• WRITTEN REQUEST
Starting with the line with "Viewport: 898px width, 487px" and going on through the line with "pyautogui.click(x=7, y=339)", give the material as a two-column CSV with columns request and answer, one row per request, each field quoted and its line breaks turned into spaces. Leave the pictures out.

===== RECORDED DATA =====

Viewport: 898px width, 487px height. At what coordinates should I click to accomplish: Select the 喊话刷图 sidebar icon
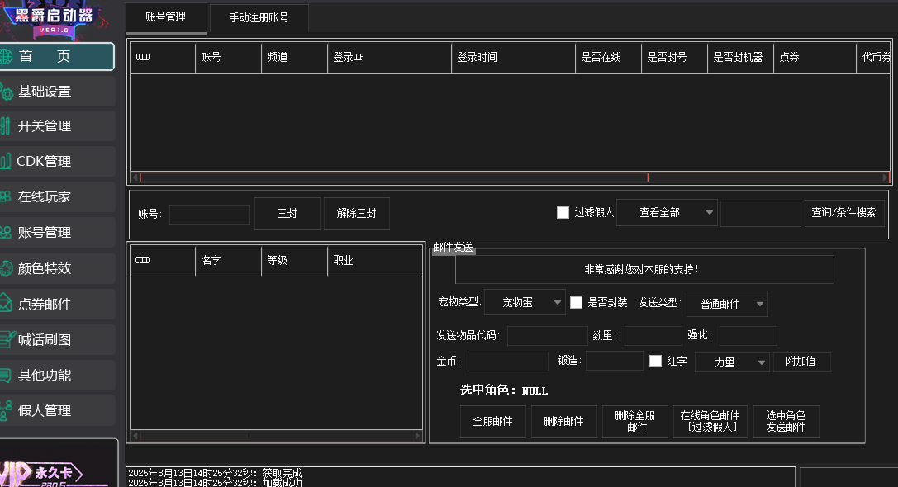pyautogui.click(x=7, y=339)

=====
===== RECORDED DATA =====

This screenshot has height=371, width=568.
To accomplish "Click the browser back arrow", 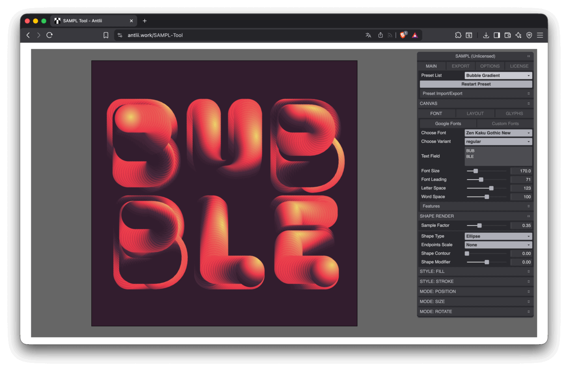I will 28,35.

=====
===== RECORDED DATA =====

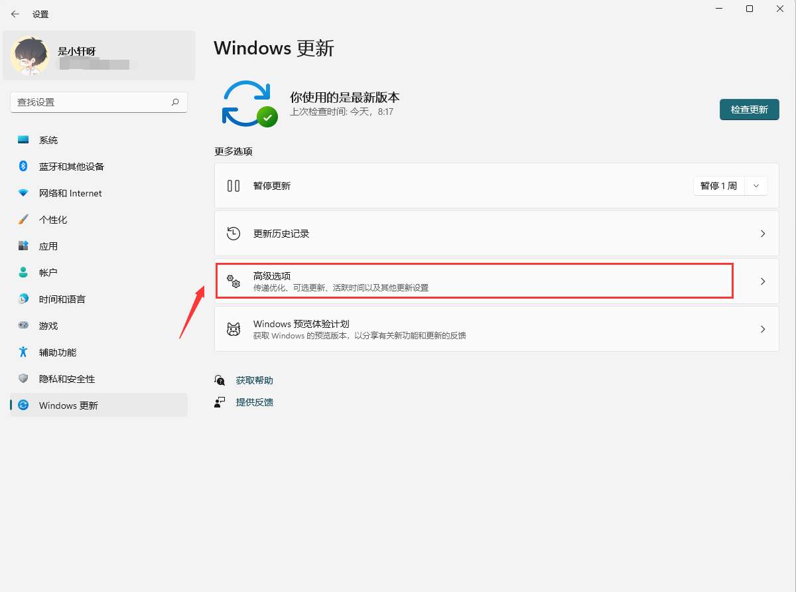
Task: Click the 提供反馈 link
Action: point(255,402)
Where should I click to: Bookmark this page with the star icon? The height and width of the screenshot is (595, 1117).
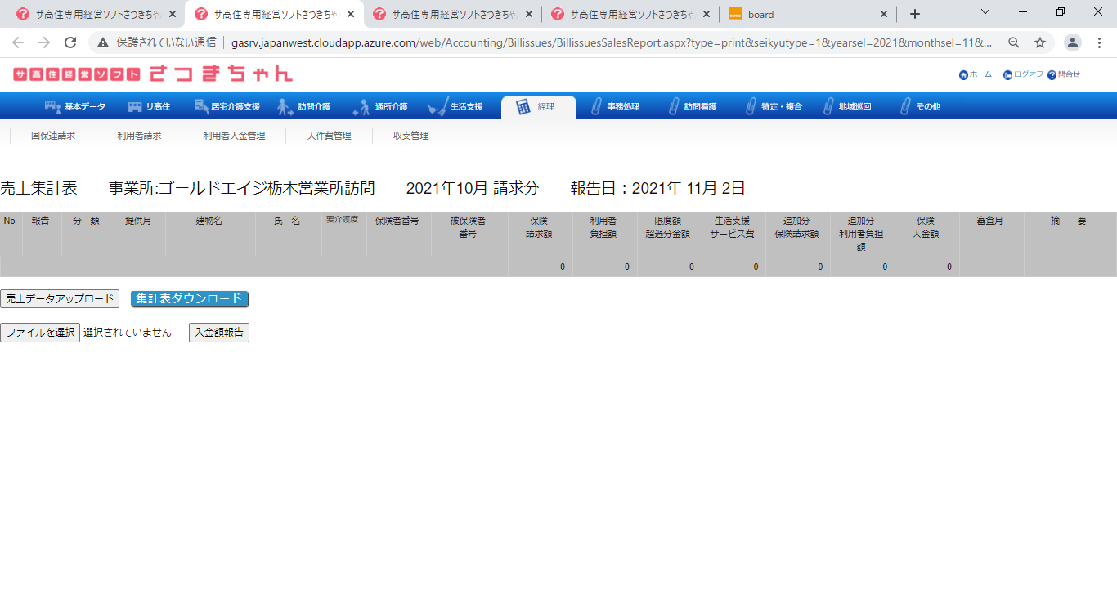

=====

• COMPLETE RESPONSE
request,answer
"Viewport: 898px width, 487px height. At what coordinates should I click to accomplish: Select the 喊话刷图 sidebar icon","pyautogui.click(x=7, y=339)"